A CONVERSATION WITH PETER CASE (continued)

PM: When I was looking at your website, I wished I lived in L.A. just for a minute, so I could take that song writing workshop you do at McCabe's [a legendary music store and concert venue in Santa Monica].

PC: That was pretty fun, yeah. I just got done with one about a week ago.

PM: What blew my mind was the description on the site that the workshop would "focus on creating more vivid and evocative songs." There's a worthwhile aim.

PC: Right. We're doing a lot of different things. We go into a lot of different areas. We look at the sound, and what people are doing with their work. A lot of it is dealing with people's problems, their creativity problems.

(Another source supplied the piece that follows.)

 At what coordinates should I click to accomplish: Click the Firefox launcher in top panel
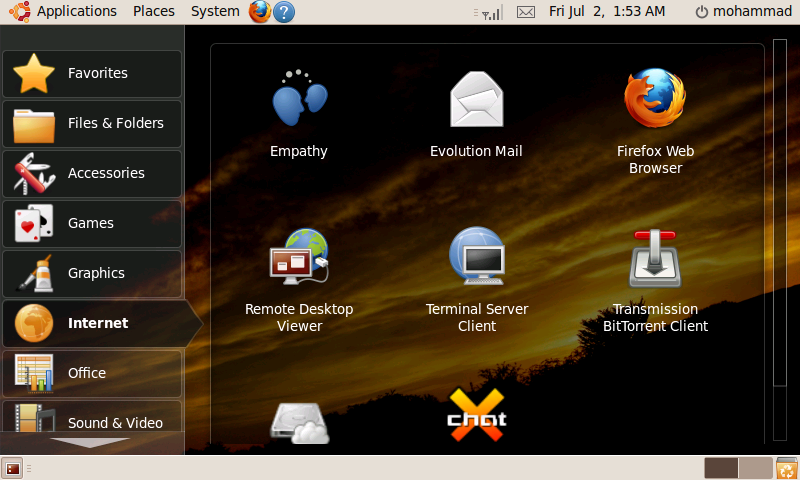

The basic idea of the class is that there's nothing you can't work on. I do think that song writing and stuff comes from another place, but I also feel that you can get in the way of it with your own nonsense. So it's basically just learning how to get out of the way.

But I'm trying also to help people to get some techniques to improve what they're doing, to just be able to work on anything. You can work on your flow of your words. You can work on your imagination. You can work on anything. It's like the old quote, "Nothing is inevitable as long as there's a willingness to contemplate what's happening." And that's basically what I teach people. And the idea is that creativity is like an oven, you heat it up before you cook.

PM: Right.

PC: Or you go up a ramp, or adjust the pressure--you do something to turn it up. You turn up the heat, and it starts to go. You've got to do things to get it rolling. And so that's what we do in the class. And there are assignments. And everybody comes in every week and writes.

PM: Wow.

PC: It's been good. People seem to respond to it.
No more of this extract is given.